I like to take the messy and often contradictory feelings that are part of the human experience, deconstruct them, and create narrative work that is part of a dialogue about the beauty, absurdity, and heartbreak of it all. The work of Shakespeare has been so important to me over the years, and I often incorporate his text and themes to help express my own thoughts and feelings. I begin with an idea as a departure point and then improvise-trusting it will lead me to new and exciting places.

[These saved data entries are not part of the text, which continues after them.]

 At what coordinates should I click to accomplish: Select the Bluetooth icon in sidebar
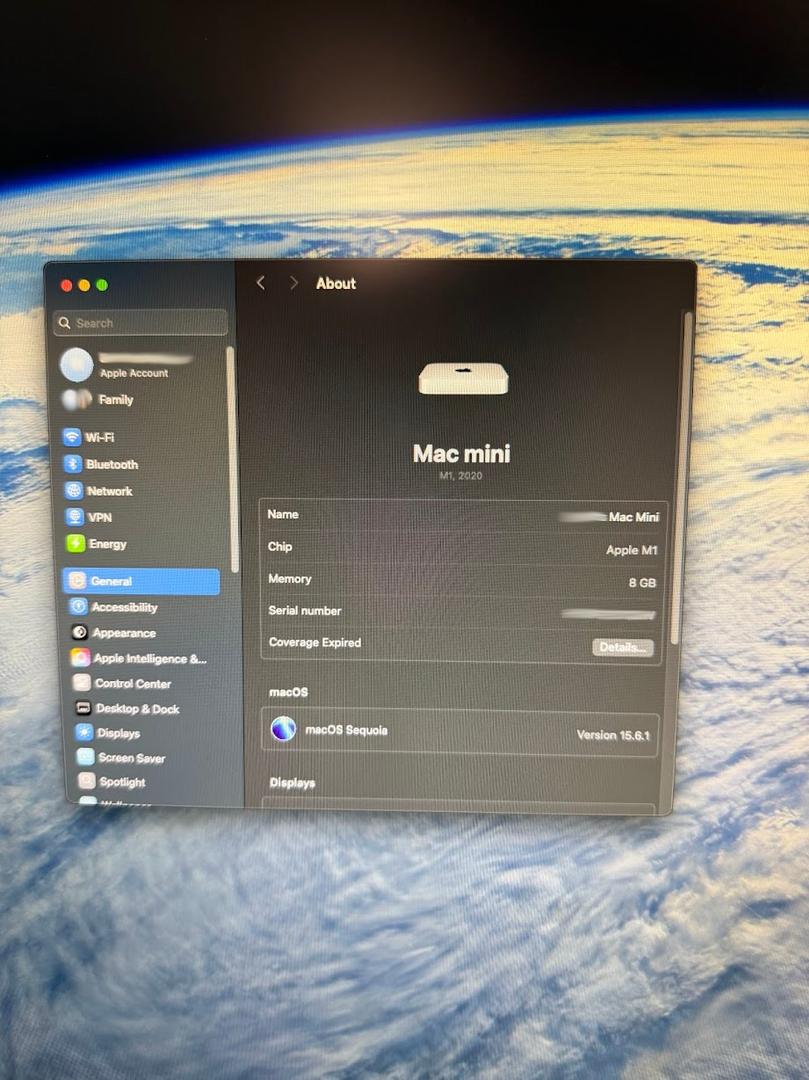[x=73, y=464]
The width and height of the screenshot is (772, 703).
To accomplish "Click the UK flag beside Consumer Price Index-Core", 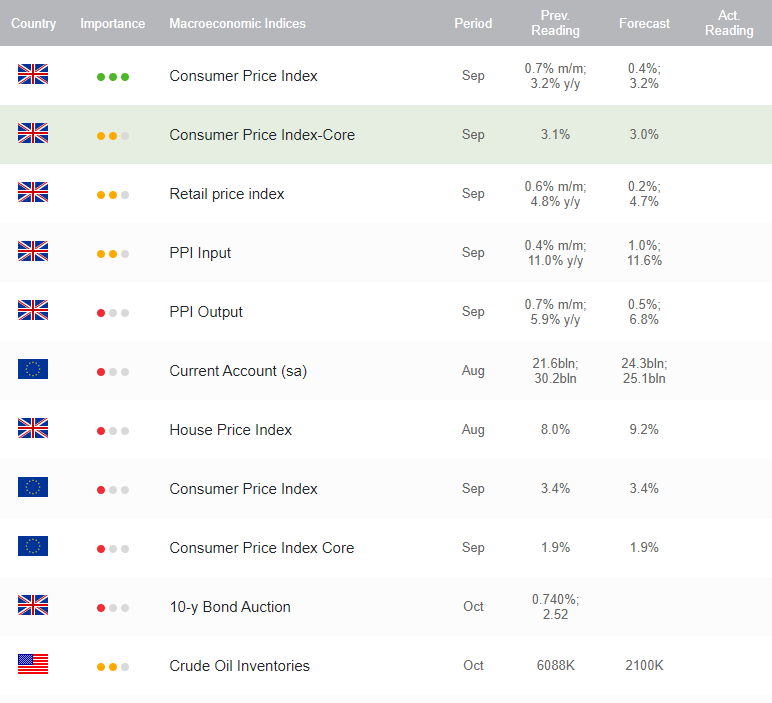I will click(x=33, y=133).
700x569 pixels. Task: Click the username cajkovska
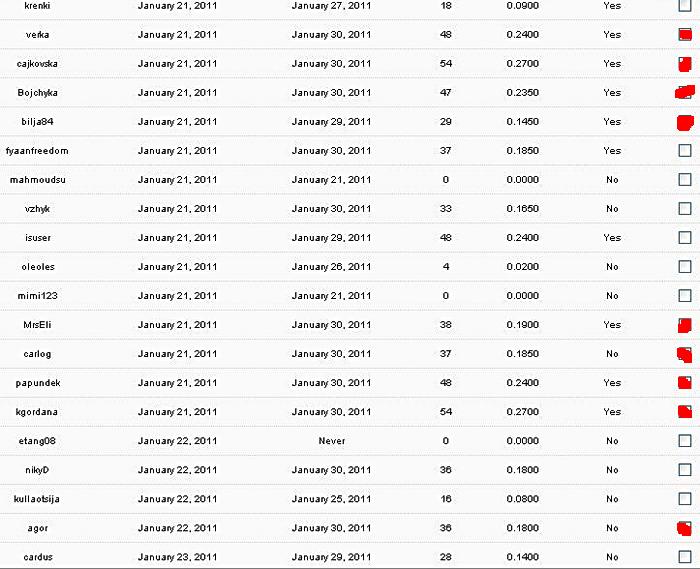[37, 64]
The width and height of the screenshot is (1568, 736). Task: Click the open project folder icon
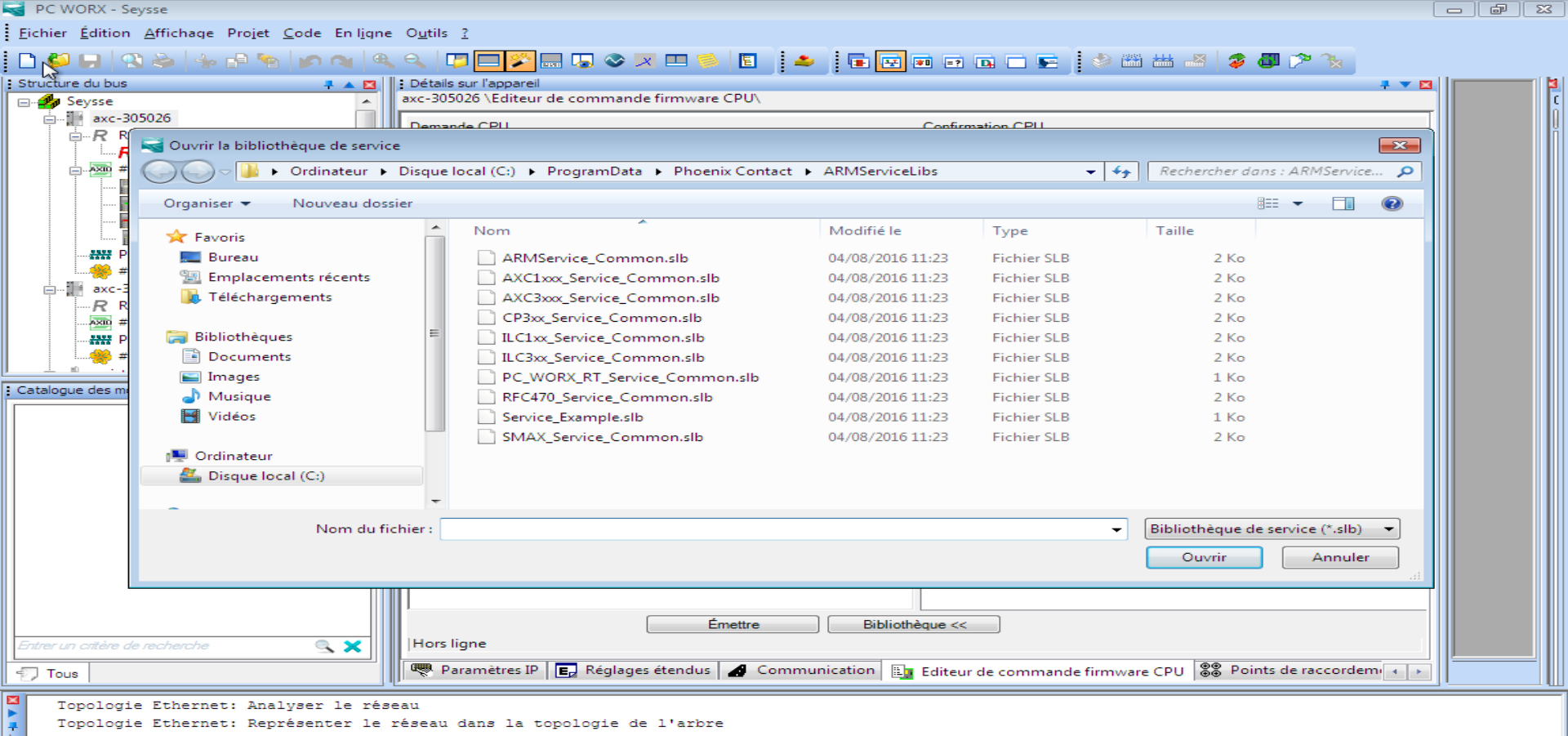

 I worked as a stage actor in New York for many years-particularly drawn to the classics. My wife then got a job offer in Los Angeles, and we moved here and began a family. These changes have brought so much value and richness to my life, but have also, at times, been difficult to reconcile. This work utilizes truth, tall tales, and a love of The Bard to address some of the bumps in the road-the joys and challenges of being a not-so-young new father, an evolving artistic identity, and the isolation, loss of income, community, purpose, and sense of self that the pandemic exacerbated. All leading to. Good things. Now. Ahead.